Когда она решила выйти замуж, Толстой не смог скрыть горечи. Ее избранником стал двоюродный племянник Николай Оболенский. Лев Николаевич записал в дневнике слова, которые потом будут повторять как упрек: «Маша вышла замуж, а жалко ее, как жалко высоких кровей лошадь, на которой стали возить воду. <…> Что-то уродливо неестественное, как из детей пирожки делать». Это была не ревность собственника, скорее страх потерять такого близкого человека.
Но любовь никуда не делась — она росла, переписка продолжалась. В начале 1903 года, совсем обессилев, Мария Львовна уехала с мужем в Швейцарию, в санаторий доктора Видмера в Ла Коллине. И даже там, в окружении чужих людей, больных и усталых, она умудрилась стать центром интернационального кружка.
В ноябре 1906 года они с мужем гостили в Ясной Поляне. Мария простудилась, началось воспаление легких. Толстой писал: «Маша сильно волнует меня. Я очень, очень люблю ее». Отец сидел у ее постели почти неотлучно, Мария Львовна ему однажды сказала: «Я счастлива, что умру раньше тебя. Твою смерть я бы не пережила».
В день, когда дочери не стало, Толстой оставил в дневнике такую запись: «Странное дело. Я не испытывал ни ужаса, ни страха, ни сознания совершающегося чего-то исключительного, ни даже жалости, горя». А через несколько дней: «Снова и снова думаю о Маше, но с добрыми слезами умиления — не о том думаю, что она потеряна для меня; думаю просто о праздничных мгновениях, прожитых с нею, — благодаря любви к ней».
Брат Илья, приехавший в Ясную Поляну на следующий день, вспоминал: «Я почувствовал какое-то повышенное молитвенно-умиленное настроение всей семьи. Я ясно понял, что своей смертью Маша не только не ушла от нас, а, напротив, навсегда приблизилась и спаялась со всеми нами так, как это никогда не могло бы быть при ее жизни». Он говорил о сестре: «она одна умела дать отцу то, чего никто не мог — подойдет, погладит по руке, скажет ласковое слово, и «точно с ней он делался другим человеком». И еще: «Маша умела все и всех умиротворить».

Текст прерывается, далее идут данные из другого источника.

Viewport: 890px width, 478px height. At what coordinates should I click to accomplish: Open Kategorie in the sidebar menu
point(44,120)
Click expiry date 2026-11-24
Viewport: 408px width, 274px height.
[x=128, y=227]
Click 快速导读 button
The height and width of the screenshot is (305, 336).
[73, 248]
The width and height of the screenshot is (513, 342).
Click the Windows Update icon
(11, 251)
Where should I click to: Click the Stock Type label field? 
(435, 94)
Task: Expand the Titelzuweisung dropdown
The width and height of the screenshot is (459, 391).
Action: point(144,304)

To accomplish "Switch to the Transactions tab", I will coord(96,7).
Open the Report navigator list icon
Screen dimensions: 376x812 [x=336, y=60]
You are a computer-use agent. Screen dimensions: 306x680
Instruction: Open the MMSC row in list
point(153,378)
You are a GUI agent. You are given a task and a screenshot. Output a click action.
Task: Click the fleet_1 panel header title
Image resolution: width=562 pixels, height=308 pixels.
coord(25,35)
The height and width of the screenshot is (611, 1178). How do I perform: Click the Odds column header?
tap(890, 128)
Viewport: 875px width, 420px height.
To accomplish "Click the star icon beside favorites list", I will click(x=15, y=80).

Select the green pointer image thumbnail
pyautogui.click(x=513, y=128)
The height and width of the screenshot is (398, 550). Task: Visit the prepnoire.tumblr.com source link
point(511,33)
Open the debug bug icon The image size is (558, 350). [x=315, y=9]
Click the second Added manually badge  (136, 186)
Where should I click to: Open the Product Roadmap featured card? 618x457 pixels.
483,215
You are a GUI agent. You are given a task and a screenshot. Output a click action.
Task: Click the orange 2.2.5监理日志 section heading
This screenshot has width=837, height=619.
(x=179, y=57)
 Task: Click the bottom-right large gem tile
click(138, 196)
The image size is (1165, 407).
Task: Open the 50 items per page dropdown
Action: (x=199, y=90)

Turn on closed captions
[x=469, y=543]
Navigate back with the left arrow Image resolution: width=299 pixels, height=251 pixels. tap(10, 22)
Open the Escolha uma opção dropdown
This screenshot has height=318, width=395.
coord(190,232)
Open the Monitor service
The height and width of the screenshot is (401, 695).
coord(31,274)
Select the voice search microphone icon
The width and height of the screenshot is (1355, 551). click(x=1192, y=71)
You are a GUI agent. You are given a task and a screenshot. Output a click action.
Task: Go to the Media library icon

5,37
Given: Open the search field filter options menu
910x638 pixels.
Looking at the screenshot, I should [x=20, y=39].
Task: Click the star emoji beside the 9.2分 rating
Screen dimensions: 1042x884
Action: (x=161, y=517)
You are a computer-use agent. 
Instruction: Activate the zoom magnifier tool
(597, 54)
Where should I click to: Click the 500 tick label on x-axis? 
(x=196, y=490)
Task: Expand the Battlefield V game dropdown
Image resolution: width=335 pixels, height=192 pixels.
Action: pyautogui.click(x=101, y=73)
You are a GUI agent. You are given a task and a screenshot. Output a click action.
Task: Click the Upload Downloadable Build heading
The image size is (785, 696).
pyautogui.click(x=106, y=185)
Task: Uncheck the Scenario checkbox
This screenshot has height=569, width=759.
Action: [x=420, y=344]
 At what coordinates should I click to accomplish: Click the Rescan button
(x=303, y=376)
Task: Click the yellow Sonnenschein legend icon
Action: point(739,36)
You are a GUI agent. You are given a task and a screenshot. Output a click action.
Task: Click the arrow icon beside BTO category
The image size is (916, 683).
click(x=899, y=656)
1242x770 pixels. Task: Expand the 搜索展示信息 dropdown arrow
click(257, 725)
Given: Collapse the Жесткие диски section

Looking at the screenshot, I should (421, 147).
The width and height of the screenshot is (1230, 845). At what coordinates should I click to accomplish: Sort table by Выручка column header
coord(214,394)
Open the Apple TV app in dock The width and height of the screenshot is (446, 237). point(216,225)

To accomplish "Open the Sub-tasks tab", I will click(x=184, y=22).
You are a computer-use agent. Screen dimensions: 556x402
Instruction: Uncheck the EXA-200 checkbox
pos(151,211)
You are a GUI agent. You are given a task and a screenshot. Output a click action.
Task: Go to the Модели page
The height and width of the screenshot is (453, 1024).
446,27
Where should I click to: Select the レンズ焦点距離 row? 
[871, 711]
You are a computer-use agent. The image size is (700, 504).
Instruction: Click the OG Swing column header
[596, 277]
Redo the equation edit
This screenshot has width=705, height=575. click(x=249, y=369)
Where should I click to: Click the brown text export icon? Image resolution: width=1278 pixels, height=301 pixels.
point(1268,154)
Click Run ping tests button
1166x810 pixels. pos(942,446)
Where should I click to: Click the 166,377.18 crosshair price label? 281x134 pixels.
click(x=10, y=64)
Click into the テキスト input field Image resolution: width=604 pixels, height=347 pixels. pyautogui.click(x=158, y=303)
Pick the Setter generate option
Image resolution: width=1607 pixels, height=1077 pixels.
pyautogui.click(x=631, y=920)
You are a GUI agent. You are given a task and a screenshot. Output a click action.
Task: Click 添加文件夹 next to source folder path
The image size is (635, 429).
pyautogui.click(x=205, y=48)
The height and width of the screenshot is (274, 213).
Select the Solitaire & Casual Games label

На фотокарточках она сидит обычно с прямой спиной, волосы гладко зачесаны, платье темное, закрытое. Смотрит чуть исподлобья, без улыбки, но и без напряжения — просто смотрит. Глаза, в которых что-то не то чтобы спрятано, а наоборот — все сразу видно, только назвать трудно. Мы перебираем эти карточки, вглядываемся, а потом откладываем и думаем: прошло больше века, а она все бежит через жнивье.